• [Exercise] Each entry must appear in the answer exactly as given.

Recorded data

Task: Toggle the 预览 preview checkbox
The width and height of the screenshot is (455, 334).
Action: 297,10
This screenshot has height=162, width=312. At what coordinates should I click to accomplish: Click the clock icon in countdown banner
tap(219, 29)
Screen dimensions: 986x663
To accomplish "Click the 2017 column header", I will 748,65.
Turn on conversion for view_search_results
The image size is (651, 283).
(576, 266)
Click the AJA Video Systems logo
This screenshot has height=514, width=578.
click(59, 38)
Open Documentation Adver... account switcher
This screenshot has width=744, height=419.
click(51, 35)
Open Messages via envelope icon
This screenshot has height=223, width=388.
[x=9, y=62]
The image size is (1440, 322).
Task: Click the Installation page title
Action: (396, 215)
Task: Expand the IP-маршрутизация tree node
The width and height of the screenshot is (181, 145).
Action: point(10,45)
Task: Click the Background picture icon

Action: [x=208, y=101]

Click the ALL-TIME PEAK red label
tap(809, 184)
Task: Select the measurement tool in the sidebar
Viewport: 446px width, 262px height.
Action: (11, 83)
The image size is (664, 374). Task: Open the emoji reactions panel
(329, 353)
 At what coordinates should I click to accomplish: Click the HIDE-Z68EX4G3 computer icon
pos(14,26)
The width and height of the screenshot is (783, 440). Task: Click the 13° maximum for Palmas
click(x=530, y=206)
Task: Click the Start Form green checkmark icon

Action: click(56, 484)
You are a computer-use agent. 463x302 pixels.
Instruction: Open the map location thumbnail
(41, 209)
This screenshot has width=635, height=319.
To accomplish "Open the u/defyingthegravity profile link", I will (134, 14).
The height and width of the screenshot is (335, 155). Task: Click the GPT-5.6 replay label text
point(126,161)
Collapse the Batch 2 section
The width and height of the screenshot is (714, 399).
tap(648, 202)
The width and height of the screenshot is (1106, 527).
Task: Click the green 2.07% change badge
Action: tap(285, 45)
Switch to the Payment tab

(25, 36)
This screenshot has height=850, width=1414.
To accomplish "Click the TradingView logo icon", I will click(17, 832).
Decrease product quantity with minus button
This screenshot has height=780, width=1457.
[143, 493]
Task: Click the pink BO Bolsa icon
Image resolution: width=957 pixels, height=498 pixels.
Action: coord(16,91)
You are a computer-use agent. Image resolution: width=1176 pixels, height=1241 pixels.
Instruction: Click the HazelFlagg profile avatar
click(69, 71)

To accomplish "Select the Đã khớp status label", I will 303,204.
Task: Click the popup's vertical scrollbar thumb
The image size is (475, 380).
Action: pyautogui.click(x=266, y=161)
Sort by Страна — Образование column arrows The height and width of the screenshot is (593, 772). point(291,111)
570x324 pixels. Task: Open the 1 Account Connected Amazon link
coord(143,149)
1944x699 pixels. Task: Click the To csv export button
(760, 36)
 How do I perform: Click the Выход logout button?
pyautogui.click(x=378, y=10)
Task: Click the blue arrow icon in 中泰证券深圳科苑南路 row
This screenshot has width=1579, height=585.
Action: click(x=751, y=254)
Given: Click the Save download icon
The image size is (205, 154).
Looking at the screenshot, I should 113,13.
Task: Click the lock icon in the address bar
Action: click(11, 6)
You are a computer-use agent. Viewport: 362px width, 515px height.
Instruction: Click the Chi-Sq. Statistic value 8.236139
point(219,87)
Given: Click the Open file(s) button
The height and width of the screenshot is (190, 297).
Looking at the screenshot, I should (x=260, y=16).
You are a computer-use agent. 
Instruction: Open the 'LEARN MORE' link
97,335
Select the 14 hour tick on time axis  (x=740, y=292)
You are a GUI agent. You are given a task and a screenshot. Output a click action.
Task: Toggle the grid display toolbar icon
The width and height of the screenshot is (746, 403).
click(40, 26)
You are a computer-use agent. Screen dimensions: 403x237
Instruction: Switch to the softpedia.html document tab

• [Result of the task]
Task: Toggle the 预览 preview checkbox
The width and height of the screenshot is (455, 334).
Action: 297,10
This screenshot has height=162, width=312. At what coordinates should I click to accomplish: Click the clock icon in countdown banner
tap(219, 29)
Screen dimensions: 986x663
To accomplish "Click the 2017 column header", I will 748,65.
Turn on conversion for view_search_results
The image size is (651, 283).
(576, 266)
Click the AJA Video Systems logo
This screenshot has height=514, width=578.
click(59, 38)
Open Documentation Adver... account switcher
This screenshot has width=744, height=419.
click(51, 35)
Open Messages via envelope icon
This screenshot has height=223, width=388.
[x=9, y=62]
The image size is (1440, 322).
Task: Click the Installation page title
Action: (396, 215)
Task: Expand the IP-маршрутизация tree node
The width and height of the screenshot is (181, 145).
Action: point(10,45)
Task: Click the Background picture icon

Action: [x=208, y=101]

Click the ALL-TIME PEAK red label
tap(809, 184)
Task: Select the measurement tool in the sidebar
Viewport: 446px width, 262px height.
Action: (11, 83)
The image size is (664, 374). Task: Open the emoji reactions panel
(329, 353)
 At what coordinates should I click to accomplish: Click the HIDE-Z68EX4G3 computer icon
pos(14,26)
The width and height of the screenshot is (783, 440). Task: Click the 13° maximum for Palmas
click(x=530, y=206)
Task: Click the Start Form green checkmark icon

Action: click(56, 484)
You are a computer-use agent. 463x302 pixels.
Instruction: Open the map location thumbnail
(41, 209)
This screenshot has width=635, height=319.
To accomplish "Open the u/defyingthegravity profile link", I will (134, 14).
The height and width of the screenshot is (335, 155). Task: Click the GPT-5.6 replay label text
point(126,161)
Collapse the Batch 2 section
The width and height of the screenshot is (714, 399).
tap(648, 202)
The width and height of the screenshot is (1106, 527).
Task: Click the green 2.07% change badge
Action: tap(285, 45)
Switch to the Payment tab

(25, 36)
This screenshot has height=850, width=1414.
To accomplish "Click the TradingView logo icon", I will click(17, 832).
Decrease product quantity with minus button
This screenshot has height=780, width=1457.
[143, 493]
Task: Click the pink BO Bolsa icon
Image resolution: width=957 pixels, height=498 pixels.
Action: coord(16,91)
You are a computer-use agent. Image resolution: width=1176 pixels, height=1241 pixels.
Instruction: Click the HazelFlagg profile avatar
click(69, 71)

To accomplish "Select the Đã khớp status label", I will 303,204.
Task: Click the popup's vertical scrollbar thumb
The image size is (475, 380).
Action: pyautogui.click(x=266, y=161)
Sort by Страна — Образование column arrows The height and width of the screenshot is (593, 772). point(291,111)
570x324 pixels. Task: Open the 1 Account Connected Amazon link
coord(143,149)
1944x699 pixels. Task: Click the To csv export button
(760, 36)
 How do I perform: Click the Выход logout button?
pyautogui.click(x=378, y=10)
Task: Click the blue arrow icon in 中泰证券深圳科苑南路 row
This screenshot has width=1579, height=585.
Action: click(x=751, y=254)
Given: Click the Save download icon
The image size is (205, 154).
Looking at the screenshot, I should 113,13.
Task: Click the lock icon in the address bar
Action: click(11, 6)
You are a computer-use agent. Viewport: 362px width, 515px height.
Instruction: Click the Chi-Sq. Statistic value 8.236139
point(219,87)
Given: Click the Open file(s) button
The height and width of the screenshot is (190, 297).
Looking at the screenshot, I should (x=260, y=16).
You are a computer-use agent. 
Instruction: Open the 'LEARN MORE' link
97,335
Select the 14 hour tick on time axis  (x=740, y=292)
You are a GUI agent. You are given a task and a screenshot. Output a click action.
Task: Toggle the grid display toolbar icon
The width and height of the screenshot is (746, 403).
click(40, 26)
You are a computer-use agent. Screen dimensions: 403x237
Instruction: Switch to the softpedia.html document tab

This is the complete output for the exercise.